(Element and text position records)

——————————

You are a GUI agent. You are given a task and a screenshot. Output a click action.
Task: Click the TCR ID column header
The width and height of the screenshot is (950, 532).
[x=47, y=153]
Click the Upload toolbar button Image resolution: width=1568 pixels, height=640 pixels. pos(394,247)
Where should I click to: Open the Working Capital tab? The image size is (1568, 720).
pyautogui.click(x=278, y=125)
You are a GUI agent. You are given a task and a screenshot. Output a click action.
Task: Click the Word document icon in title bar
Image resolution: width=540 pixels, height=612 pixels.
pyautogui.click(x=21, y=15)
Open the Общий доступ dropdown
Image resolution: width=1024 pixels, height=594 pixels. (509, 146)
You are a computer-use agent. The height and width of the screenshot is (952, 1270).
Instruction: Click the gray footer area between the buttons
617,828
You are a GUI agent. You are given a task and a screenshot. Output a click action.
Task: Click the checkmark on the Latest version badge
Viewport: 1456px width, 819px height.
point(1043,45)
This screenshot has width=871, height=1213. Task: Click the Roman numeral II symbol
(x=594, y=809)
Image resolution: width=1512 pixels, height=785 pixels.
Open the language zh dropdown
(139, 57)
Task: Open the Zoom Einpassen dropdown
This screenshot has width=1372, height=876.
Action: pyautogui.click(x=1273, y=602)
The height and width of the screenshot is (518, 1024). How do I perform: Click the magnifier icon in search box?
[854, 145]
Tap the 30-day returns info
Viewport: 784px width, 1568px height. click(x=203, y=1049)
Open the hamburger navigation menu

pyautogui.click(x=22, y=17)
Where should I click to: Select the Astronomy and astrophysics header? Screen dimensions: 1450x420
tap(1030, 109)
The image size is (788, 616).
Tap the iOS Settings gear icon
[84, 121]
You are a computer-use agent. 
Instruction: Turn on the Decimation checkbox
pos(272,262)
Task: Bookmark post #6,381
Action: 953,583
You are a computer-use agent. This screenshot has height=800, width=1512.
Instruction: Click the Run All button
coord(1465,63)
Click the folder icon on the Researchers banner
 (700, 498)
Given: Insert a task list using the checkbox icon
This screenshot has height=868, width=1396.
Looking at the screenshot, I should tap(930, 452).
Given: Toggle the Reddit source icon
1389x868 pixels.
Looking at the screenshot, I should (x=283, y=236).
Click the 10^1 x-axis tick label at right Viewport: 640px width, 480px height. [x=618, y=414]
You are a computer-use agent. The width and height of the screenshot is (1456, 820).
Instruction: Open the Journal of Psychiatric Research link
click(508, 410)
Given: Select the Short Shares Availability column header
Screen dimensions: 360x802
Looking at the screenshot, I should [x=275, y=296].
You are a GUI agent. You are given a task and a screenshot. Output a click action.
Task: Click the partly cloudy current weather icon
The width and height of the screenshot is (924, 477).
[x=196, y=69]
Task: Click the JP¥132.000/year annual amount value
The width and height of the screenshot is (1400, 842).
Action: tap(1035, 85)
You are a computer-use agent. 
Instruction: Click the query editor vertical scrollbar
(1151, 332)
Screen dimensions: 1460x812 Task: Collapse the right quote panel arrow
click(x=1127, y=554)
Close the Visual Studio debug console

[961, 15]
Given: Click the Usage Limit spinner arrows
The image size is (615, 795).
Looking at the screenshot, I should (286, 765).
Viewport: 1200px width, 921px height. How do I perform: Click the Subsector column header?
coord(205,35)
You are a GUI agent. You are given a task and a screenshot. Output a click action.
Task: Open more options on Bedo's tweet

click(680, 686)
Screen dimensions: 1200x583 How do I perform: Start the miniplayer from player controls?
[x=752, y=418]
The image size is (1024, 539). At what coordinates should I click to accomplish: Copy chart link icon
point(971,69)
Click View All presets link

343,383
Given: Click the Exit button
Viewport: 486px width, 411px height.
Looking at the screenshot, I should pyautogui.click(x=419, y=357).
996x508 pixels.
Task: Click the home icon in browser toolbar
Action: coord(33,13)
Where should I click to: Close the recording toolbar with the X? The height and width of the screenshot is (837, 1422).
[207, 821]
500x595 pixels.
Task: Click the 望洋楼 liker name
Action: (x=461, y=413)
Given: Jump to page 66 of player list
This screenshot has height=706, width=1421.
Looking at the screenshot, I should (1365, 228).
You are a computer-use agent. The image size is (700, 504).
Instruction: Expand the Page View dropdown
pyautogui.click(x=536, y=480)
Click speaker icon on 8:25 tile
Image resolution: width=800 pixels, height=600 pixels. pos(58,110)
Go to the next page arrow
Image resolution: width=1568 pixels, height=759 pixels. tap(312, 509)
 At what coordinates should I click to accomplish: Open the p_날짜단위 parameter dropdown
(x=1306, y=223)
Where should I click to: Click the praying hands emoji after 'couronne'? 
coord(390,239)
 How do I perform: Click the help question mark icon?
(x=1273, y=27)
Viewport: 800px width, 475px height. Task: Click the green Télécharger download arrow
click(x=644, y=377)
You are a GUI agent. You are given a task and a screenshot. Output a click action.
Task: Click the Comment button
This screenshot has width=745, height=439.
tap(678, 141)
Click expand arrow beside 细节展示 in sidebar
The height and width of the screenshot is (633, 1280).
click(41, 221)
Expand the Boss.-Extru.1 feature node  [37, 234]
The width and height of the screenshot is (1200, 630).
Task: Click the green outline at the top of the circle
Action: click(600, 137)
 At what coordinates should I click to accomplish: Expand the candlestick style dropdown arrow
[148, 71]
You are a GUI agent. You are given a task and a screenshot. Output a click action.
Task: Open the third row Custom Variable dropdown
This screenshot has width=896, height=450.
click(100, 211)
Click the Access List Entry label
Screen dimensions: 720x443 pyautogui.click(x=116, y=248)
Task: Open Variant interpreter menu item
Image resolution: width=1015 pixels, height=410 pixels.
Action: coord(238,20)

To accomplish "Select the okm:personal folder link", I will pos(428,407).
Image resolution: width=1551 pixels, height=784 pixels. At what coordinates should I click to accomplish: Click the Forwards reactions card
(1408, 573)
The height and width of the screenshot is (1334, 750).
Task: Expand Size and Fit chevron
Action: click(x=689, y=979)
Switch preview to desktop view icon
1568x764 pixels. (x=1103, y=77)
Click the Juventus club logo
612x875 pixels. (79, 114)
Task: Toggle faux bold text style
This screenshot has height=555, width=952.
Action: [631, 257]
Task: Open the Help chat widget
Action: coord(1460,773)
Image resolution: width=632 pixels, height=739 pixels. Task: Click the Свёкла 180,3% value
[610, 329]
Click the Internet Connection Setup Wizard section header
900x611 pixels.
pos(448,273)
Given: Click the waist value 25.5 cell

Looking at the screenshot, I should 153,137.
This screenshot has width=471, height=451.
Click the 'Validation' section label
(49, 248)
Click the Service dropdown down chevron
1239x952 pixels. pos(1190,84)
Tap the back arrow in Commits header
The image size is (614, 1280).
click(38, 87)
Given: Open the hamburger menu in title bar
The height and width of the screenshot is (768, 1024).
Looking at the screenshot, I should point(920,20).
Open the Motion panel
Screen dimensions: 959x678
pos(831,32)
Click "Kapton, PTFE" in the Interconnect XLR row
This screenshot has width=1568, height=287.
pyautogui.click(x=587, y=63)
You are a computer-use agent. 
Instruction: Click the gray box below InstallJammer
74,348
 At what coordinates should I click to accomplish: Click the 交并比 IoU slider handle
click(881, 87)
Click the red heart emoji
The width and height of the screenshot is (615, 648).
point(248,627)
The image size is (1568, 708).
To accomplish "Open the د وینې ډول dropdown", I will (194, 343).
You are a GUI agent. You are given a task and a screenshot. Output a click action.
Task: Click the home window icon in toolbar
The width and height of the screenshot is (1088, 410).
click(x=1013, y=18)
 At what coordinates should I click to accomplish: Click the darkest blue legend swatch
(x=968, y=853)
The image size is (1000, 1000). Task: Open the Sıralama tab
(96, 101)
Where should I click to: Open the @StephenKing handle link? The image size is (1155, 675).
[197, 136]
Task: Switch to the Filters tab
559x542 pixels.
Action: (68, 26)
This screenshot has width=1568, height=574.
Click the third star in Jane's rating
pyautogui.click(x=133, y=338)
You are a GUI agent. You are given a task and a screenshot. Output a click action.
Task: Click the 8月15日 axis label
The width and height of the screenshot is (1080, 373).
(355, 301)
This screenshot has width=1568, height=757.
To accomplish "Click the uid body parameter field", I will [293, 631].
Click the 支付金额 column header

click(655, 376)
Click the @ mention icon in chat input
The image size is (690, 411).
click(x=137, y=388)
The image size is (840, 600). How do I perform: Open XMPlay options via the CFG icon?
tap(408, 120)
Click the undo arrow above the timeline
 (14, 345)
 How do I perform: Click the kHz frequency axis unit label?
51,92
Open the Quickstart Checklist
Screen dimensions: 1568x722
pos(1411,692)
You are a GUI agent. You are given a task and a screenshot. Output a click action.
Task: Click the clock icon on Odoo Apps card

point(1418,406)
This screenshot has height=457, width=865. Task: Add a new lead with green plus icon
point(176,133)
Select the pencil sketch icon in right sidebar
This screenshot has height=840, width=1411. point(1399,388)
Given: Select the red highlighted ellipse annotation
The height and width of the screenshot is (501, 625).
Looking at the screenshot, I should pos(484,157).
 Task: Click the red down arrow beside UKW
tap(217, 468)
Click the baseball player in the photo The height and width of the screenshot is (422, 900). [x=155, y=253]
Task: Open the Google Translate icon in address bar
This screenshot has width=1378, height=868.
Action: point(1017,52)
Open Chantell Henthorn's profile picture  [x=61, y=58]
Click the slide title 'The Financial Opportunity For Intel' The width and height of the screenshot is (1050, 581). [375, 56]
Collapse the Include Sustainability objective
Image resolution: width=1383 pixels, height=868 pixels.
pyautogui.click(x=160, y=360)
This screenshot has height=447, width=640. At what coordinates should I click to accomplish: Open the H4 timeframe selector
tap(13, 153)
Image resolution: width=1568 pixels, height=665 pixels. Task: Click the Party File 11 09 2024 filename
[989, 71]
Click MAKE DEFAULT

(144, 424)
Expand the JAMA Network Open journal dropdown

——————————

— Short exercise —
Retype the lines of the records word for word, starting at the line that contains "Collapse the Include Sustainability objective" and ending with the last line of the records, both included.

— Solution to the problem —
Collapse the Include Sustainability objective
Image resolution: width=1383 pixels, height=868 pixels.
pyautogui.click(x=160, y=360)
This screenshot has height=447, width=640. At what coordinates should I click to accomplish: Open the H4 timeframe selector
tap(13, 153)
Image resolution: width=1568 pixels, height=665 pixels. Task: Click the Party File 11 09 2024 filename
[989, 71]
Click MAKE DEFAULT

(144, 424)
Expand the JAMA Network Open journal dropdown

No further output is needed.